+++ Records to use

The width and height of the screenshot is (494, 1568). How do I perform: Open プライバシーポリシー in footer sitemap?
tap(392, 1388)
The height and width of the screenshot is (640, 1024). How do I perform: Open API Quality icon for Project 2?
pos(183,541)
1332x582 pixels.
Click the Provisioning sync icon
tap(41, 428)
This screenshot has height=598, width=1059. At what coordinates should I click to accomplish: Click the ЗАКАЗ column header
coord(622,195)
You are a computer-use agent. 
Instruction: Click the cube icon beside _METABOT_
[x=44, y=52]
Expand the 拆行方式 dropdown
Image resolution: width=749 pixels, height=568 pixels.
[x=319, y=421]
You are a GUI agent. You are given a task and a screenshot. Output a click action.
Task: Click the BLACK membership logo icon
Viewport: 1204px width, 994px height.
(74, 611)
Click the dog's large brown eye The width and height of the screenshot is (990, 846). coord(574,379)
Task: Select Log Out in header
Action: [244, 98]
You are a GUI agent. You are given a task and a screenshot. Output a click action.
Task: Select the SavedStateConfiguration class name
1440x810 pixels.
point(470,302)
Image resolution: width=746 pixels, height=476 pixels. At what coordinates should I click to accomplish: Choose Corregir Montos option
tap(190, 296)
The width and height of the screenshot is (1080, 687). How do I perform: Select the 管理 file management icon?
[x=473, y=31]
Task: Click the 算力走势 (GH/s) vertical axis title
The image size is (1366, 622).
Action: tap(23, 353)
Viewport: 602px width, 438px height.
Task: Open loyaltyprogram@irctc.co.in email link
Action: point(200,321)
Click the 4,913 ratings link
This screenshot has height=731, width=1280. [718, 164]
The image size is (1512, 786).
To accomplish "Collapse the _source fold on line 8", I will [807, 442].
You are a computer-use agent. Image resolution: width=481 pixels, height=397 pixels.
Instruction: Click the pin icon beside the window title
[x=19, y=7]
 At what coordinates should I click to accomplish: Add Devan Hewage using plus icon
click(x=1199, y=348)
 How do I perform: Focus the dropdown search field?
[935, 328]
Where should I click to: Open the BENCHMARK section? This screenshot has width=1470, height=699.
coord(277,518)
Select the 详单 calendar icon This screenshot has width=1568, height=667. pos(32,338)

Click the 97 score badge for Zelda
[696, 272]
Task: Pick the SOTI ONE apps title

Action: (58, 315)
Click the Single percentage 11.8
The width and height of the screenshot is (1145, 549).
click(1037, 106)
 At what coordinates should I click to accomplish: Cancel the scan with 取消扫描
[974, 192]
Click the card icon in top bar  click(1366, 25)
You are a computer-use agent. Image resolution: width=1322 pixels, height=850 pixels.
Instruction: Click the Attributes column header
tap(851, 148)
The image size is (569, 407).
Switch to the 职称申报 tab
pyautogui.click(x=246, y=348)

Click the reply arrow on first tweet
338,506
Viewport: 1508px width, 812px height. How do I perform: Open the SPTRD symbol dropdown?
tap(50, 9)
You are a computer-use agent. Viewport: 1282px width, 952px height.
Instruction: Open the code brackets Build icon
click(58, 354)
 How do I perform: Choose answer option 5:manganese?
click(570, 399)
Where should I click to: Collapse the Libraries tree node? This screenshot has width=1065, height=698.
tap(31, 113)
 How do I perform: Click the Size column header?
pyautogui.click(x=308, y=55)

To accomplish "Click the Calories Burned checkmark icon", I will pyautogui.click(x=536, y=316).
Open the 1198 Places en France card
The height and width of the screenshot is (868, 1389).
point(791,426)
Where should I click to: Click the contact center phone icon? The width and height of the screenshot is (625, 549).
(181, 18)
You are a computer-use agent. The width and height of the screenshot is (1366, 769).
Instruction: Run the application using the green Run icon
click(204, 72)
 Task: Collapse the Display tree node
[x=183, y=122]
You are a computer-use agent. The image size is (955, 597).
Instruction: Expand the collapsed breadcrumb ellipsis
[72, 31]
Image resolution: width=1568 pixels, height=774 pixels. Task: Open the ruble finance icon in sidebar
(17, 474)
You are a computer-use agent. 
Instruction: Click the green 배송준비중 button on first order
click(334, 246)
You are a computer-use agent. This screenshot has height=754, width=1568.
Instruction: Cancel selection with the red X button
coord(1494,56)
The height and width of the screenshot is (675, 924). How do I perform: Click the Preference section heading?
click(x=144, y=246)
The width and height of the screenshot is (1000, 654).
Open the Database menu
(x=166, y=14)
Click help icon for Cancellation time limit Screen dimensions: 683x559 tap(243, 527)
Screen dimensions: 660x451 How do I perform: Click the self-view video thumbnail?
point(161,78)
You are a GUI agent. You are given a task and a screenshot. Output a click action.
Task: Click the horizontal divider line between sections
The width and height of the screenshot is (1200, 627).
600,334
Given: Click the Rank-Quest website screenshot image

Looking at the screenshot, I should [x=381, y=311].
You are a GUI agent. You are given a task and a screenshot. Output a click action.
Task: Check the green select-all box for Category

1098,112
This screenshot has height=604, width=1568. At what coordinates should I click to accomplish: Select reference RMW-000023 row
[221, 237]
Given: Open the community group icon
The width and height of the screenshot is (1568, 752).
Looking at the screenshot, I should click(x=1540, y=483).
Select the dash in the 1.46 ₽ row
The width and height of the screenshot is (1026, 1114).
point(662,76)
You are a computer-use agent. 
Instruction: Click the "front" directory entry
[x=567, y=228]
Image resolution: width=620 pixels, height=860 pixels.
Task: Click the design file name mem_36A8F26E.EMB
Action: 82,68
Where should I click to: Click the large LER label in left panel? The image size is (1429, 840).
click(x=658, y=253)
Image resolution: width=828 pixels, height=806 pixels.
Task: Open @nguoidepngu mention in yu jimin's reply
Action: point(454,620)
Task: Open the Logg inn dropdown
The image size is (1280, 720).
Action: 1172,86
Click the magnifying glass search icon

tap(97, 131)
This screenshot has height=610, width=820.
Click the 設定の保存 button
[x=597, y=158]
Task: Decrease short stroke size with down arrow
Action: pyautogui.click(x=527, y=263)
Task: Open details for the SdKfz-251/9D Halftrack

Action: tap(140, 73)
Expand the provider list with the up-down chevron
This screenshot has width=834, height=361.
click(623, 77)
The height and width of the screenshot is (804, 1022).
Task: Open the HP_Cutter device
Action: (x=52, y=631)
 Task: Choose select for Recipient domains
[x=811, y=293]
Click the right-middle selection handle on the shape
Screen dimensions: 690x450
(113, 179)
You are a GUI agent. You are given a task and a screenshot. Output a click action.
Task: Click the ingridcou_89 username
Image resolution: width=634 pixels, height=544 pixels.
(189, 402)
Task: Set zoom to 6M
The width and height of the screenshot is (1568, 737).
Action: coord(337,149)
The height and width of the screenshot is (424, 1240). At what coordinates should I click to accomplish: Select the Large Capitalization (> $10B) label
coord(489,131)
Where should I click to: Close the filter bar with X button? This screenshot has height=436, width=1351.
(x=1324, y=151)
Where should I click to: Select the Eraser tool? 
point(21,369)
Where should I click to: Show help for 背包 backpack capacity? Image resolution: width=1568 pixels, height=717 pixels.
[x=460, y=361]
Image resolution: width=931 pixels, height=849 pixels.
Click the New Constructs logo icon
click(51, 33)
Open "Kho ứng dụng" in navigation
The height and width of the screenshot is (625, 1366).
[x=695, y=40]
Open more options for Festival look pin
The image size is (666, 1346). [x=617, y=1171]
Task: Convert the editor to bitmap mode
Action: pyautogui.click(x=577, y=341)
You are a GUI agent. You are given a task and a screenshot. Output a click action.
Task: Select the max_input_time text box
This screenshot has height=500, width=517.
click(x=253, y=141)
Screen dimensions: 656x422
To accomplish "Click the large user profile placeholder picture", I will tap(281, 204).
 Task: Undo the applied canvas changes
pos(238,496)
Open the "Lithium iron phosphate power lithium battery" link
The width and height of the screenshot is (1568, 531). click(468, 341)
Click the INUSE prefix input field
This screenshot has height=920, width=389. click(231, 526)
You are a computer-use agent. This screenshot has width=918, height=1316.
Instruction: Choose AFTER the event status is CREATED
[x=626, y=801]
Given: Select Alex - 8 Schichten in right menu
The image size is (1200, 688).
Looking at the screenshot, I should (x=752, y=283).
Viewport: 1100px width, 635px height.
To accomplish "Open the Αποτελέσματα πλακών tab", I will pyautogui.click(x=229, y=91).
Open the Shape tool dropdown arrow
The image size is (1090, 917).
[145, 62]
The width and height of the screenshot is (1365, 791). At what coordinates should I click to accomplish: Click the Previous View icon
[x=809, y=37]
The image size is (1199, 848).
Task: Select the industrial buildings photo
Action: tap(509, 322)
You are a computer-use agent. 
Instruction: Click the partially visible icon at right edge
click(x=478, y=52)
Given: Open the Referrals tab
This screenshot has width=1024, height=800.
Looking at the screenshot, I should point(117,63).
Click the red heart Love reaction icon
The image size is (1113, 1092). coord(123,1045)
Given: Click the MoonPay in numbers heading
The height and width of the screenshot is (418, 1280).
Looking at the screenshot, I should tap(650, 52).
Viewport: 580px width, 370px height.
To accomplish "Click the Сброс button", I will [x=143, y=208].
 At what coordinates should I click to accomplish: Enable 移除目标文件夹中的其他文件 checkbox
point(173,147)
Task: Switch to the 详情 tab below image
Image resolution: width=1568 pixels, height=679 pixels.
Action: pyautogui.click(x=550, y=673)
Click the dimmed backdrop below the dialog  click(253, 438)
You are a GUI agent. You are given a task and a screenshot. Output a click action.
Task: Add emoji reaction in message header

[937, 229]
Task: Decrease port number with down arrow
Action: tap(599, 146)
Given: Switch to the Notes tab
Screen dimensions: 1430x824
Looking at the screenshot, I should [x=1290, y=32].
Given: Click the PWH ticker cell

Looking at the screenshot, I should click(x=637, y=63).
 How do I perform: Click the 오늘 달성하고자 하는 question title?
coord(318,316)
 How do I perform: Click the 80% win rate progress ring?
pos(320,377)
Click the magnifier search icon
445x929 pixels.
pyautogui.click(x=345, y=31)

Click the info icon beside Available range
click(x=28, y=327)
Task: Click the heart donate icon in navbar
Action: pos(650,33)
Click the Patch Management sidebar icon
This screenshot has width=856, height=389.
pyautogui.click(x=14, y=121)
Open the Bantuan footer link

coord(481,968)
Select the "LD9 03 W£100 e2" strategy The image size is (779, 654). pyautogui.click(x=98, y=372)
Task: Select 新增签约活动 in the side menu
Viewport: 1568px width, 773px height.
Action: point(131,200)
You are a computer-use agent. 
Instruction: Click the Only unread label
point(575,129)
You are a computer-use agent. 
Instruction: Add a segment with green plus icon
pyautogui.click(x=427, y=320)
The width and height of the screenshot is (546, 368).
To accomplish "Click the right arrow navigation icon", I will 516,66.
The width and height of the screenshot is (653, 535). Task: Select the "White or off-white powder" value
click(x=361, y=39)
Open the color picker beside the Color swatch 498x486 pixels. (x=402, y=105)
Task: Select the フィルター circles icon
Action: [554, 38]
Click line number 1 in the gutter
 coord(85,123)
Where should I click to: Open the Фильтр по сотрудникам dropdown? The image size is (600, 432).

++++++

_What is expected_
Print only what lies in the material above starting at the line with "The image size is (569, 407)." and ending at the line with "Click help icon", every line exactly as given.

_Exercise solution_
The image size is (569, 407).
Switch to the 职称申报 tab
pyautogui.click(x=246, y=348)

Click the reply arrow on first tweet
338,506
Viewport: 1508px width, 812px height. How do I perform: Open the SPTRD symbol dropdown?
tap(50, 9)
You are a computer-use agent. Viewport: 1282px width, 952px height.
Instruction: Open the code brackets Build icon
click(58, 354)
 How do I perform: Choose answer option 5:manganese?
click(570, 399)
Where should I click to: Collapse the Libraries tree node? This screenshot has width=1065, height=698.
tap(31, 113)
 How do I perform: Click the Size column header?
pyautogui.click(x=308, y=55)

To accomplish "Click the Calories Burned checkmark icon", I will pyautogui.click(x=536, y=316).
Open the 1198 Places en France card
The height and width of the screenshot is (868, 1389).
point(791,426)
Where should I click to: Click the contact center phone icon? The width and height of the screenshot is (625, 549).
(181, 18)
You are a computer-use agent. The width and height of the screenshot is (1366, 769).
Instruction: Run the application using the green Run icon
click(204, 72)
 Task: Collapse the Display tree node
[x=183, y=122]
You are a computer-use agent. The image size is (955, 597).
Instruction: Expand the collapsed breadcrumb ellipsis
[72, 31]
Image resolution: width=1568 pixels, height=774 pixels. Task: Open the ruble finance icon in sidebar
(17, 474)
You are a computer-use agent. 
Instruction: Click the green 배송준비중 button on first order
click(334, 246)
You are a computer-use agent. This screenshot has height=754, width=1568.
Instruction: Cancel selection with the red X button
coord(1494,56)
The height and width of the screenshot is (675, 924). How do I perform: Click the Preference section heading?
click(x=144, y=246)
The width and height of the screenshot is (1000, 654).
Open the Database menu
(x=166, y=14)
Click help icon for Cancellation time limit Screen dimensions: 683x559 tap(243, 527)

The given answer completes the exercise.